## DOCUMENT SECTION
- Opening Delimiter -
# Any guesses on what Tasha is?



## Proud Marine Dad (Apr 1, 2009)

I know it is impossible to know with any certainty whatsoever without papers but can any of you people that have been around this breed a long time give an educated guess of what Tasha may be? I know she was listed at the kennel here where we got her as a "Pit Bull mix" but what I notice about her is that her head is smaller. That may or may not be common but it seems many that I see have larger heads but that again can just be genetics I suppose. 
She is also a little heavy and weighed almost 60 lbs when we got her which again could just be genetics as well correct? It probably was not worth the effort in typing this as I am almost certain I answered my own questions. :hammer:

Anyhow, here is a couple of pics from when we brought her home two years ago:



















She almost looks like she has some Boxer in her in this photo:


----------



## Brandys_BabyJayda (May 27, 2009)

im not expert but she looks like she has boxer in her to me IMO i dunno


----------



## Proud Marine Dad (Apr 1, 2009)

Brandys_BabyJayda said:


> im not expert but she looks like she has boxer in her to me IMO i dunno


You said that as I was editing the pictures and adding the last one that said she looks like a Boxer. :rofl:


----------



## American_Pit13 (Apr 23, 2007)

Her snout makes her look boxer. Its longer and not short like a boxer but it has that boxer shape and blunt nose. But manly she just looks pittie.


----------



## cane76 (Aug 16, 2006)

boxerxpitbull


----------



## Proud Marine Dad (Apr 1, 2009)

Thanks everyone. My vet thinks she looks purebred Pit Bull and she has been a vet for over 30 years, but that of course does not make her always right. 

Since Tasha weighs 60 lbs at her ideal looking weight I am wondering if there is indeed some Boxer in her but that is so hard to say with breeding. There could be some Mastiff from way back in the bloodline or a number of other things. With a rescue dog you don't get a whole lot of information. All they told me was that she was found wandering the streets at about 1 year old and was picked up. She was adopted by another family that had her for 3 years and then the owner had to be deployed to Iraq and they had nobody to take care of her. Not sure why him being deployed would cause that but maybe the wife didn't want to take care of her alone or something. The kennel said they brought her in after adopting her there just 3 years earlier and they were in tears having to give her up. I was about to adopt another blue and white female they had named, "Opus" and when I brought my wife to see her there was a note on her cage that said, "I am out for surgery getting spayed for adoption" so someone beat me to her. I was almost in tears. Then they told me about the dog there that many had taken a liking to and they referred to her as "The Iraq dog" as I said above her owner had to be deployed. Well since my son was also deployed to Iraq I felt some kind of a kinship and my wife and I took Tasha into the visiting rooms they have with the dog you are considering and we discussed adopting her with one of the girls that worked at the kennel. The rest is history and I just love her to death. She is the most loving dog I have ever had although she is my first APBT and my only dog as an adult.
- Closing Delimiter -
## AVAILABLE DATA
- Opening Delimiter -
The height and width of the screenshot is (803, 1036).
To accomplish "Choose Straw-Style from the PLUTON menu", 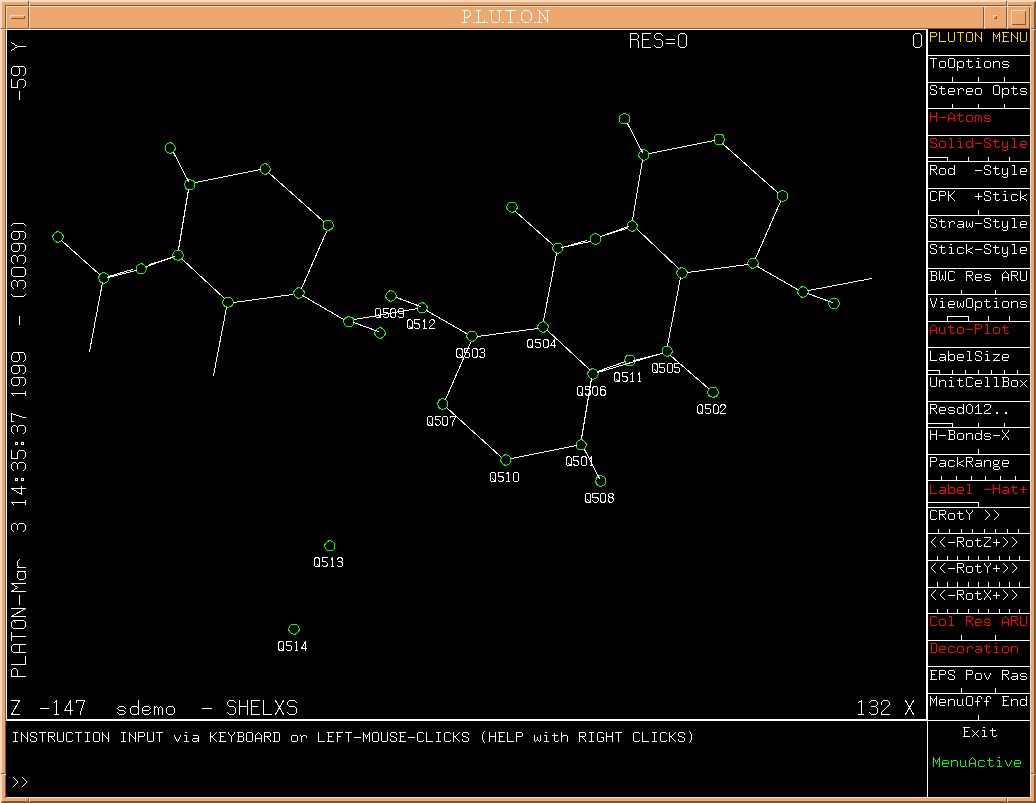I will tap(977, 223).
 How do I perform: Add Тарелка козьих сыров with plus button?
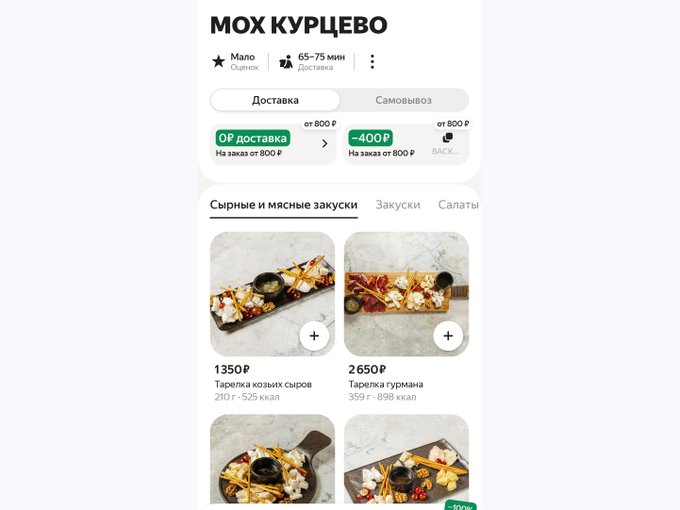pos(314,336)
- Closing Delimiter -
## TASKS AND EXERCISES
1. Please answer these questions about the thread about Tasha, one line each:
(a) How much did Tasha weigh when she was brought home?
(b) How long has the vet been a vet?
(c) What name had the kennel given the blue and white female?
2. Revise the part of the thread about Tasha that begins at the words "Her snout makes" and stops after "(Aug 16, 2006)", changing "snout" to "muzzle".

## SOLUTIONS TO THE EXERCISE
1.
(a) Almost 60 lbs.
(b) Over 30 years.
(c) "Opus"

2.
Her muzzle makes her look boxer. Its longer and not short like a boxer but it has that boxer shape and blunt nose. But manly she just looks pittie.


----------



## cane76 (Aug 16, 2006)